Grin Jean-Pierre · Nationalrat · 2012-12-06
Grin Jean-Pierre · Nationalrat · Waadt · Fraktion der Schweizerischen Volkspartei · 2012-12-06
Wortprotokoll
Les trois propositions de minorité concernant l'agriculture que nous avons acceptées lors du premier débat ont été déposées une nouvelle fois sous forme de propositions de minorité, après l'examen du projet au Conseil des Etats.
Je vais vous parler de deux minorités concernant les contributions à l'exportation de produits agricoles transformés et celle concernant les aides à la production végétale. Concernant les paiements directs aux agriculteurs, je passerai la parole à Monsieur Leo Müller.
L'augmentation de 15 millions de francs pour les contributions à l'exportation de produits agricoles transformés se justifie par le renforcement du franc suisse face à l'euro. Ce renforcement du franc pénalise les exportations de produits agricoles transformés. D'autre part, il est important de soutenir l'industrie agroalimentaire pour l'encourager à mettre en valeur des produits de base indigènes, de renforcer le soutien à l'exportation accordé dans le cadre de la "loi chocolatière". Je vous rappelle que cette loi permet de prélever des taxes à l'importation sur des produits agricoles transformés venant de l'étranger et de contribuer ainsi au financement des entreprises agroalimentaires qui utilisent des matières premières indigènes. L'année dernière, plus de 90 millions de francs de droits de douane ont été encaissés dans le cadre de la "loi chocolatière", alors qu'environ 76 millions de francs avaient été prévus comme aide à l'exportation.
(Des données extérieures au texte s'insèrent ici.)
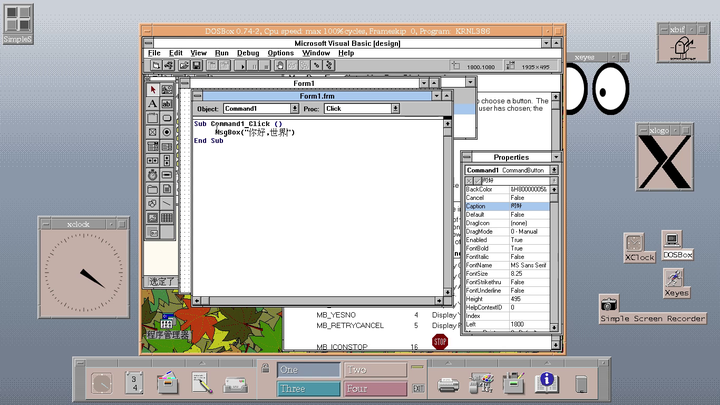The width and height of the screenshot is (720, 405).
Task: Toggle the panel lock icon
Action: pyautogui.click(x=264, y=367)
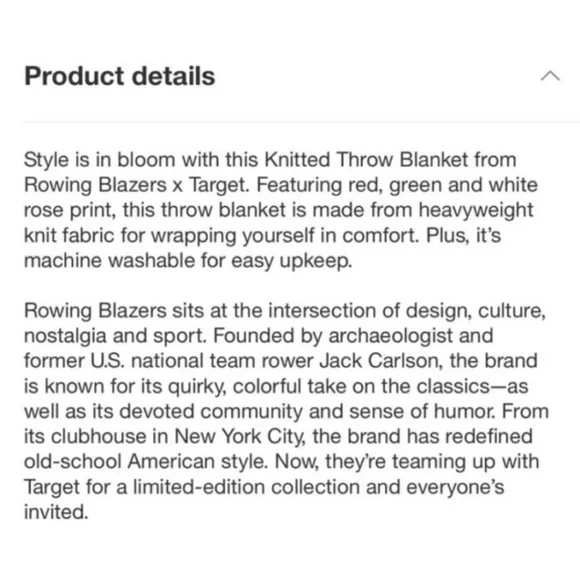Click 'old-school American style' text

[x=146, y=462]
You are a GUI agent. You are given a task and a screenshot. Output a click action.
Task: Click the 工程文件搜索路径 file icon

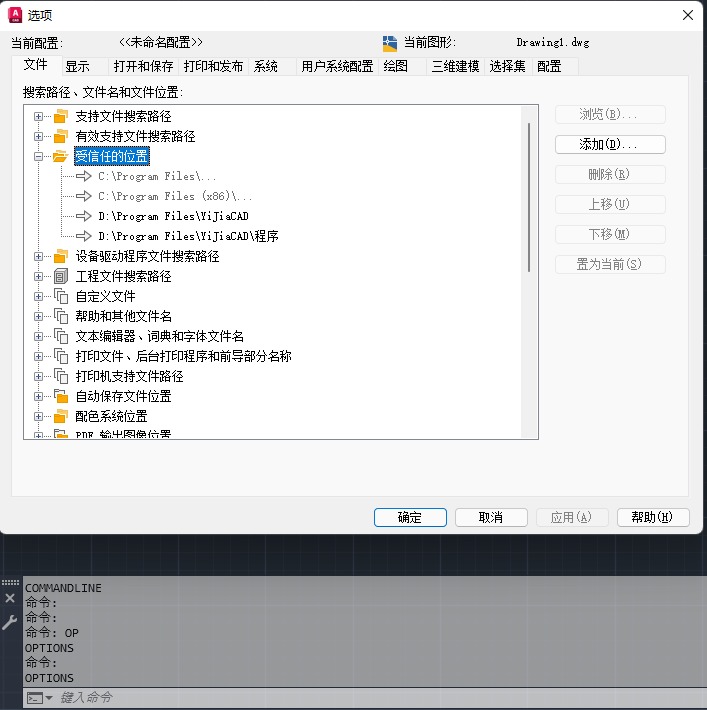[60, 276]
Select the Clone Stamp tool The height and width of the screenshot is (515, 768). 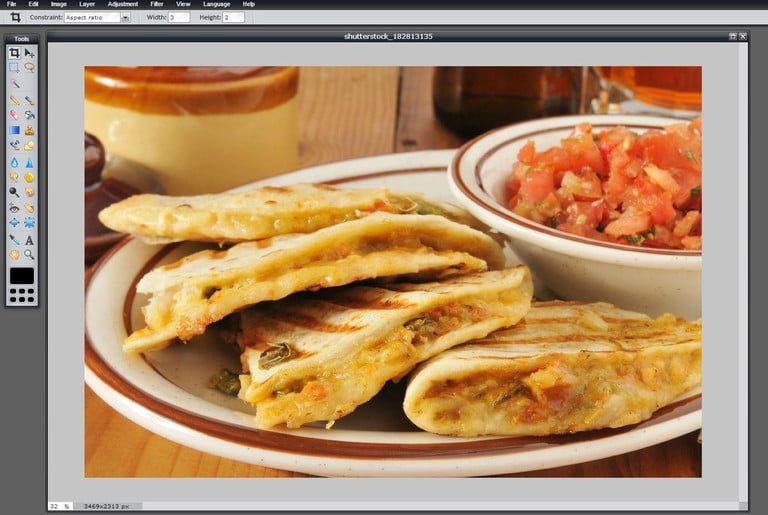tap(29, 130)
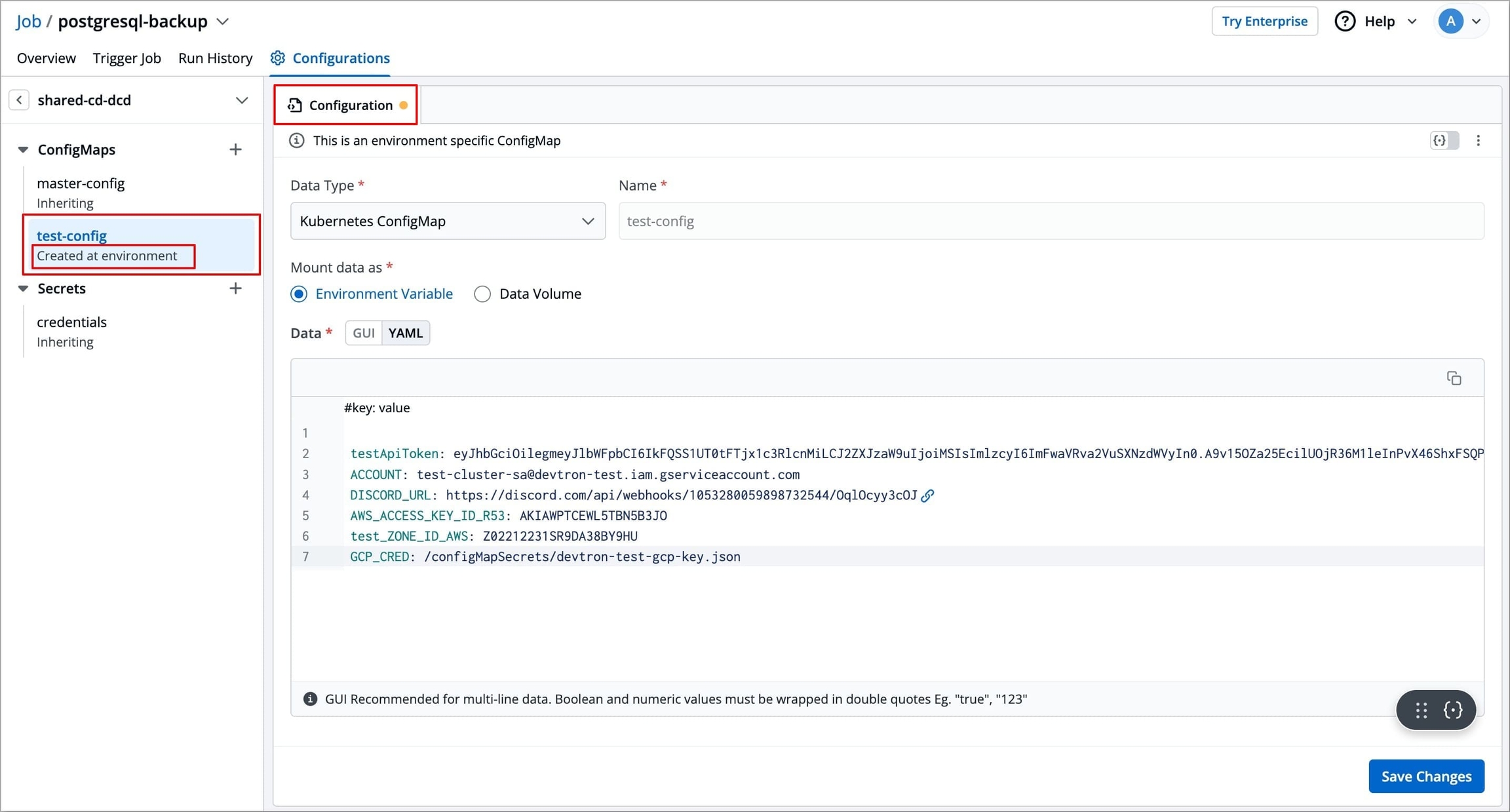The image size is (1510, 812).
Task: Click the braces icon on floating widget
Action: pos(1453,710)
Pour 2013, suite à la baisse de l'euro, les montants évalués s'élèvent à 94 millions de francs. Ma proposition de minorité prévoit d'augmenter de 15 millions de francs le budget prévu dans le projet du Conseil fédéral, qui était de 70 millions de francs, et de s'arrêter pour ainsi dire à mi-chemin.
La compensation du prix des matières premières doit fonctionner. Elle neutralise le handicap inhérent au prix des matières premières produites dans notre pays. Elle fait en sorte que les fabricants suisses de denrées alimentaires se battent à peu près à armes égales dans l'exportation. Pour les quelque 200 entreprises de l'industrie agroalimentaire suisse, qui occupent plus de 37 000 collaboratrices et collaborateurs, la compensation fonctionnelle du prix des matières premières est un facteur important, qui leur permet de subsister dans notre pays.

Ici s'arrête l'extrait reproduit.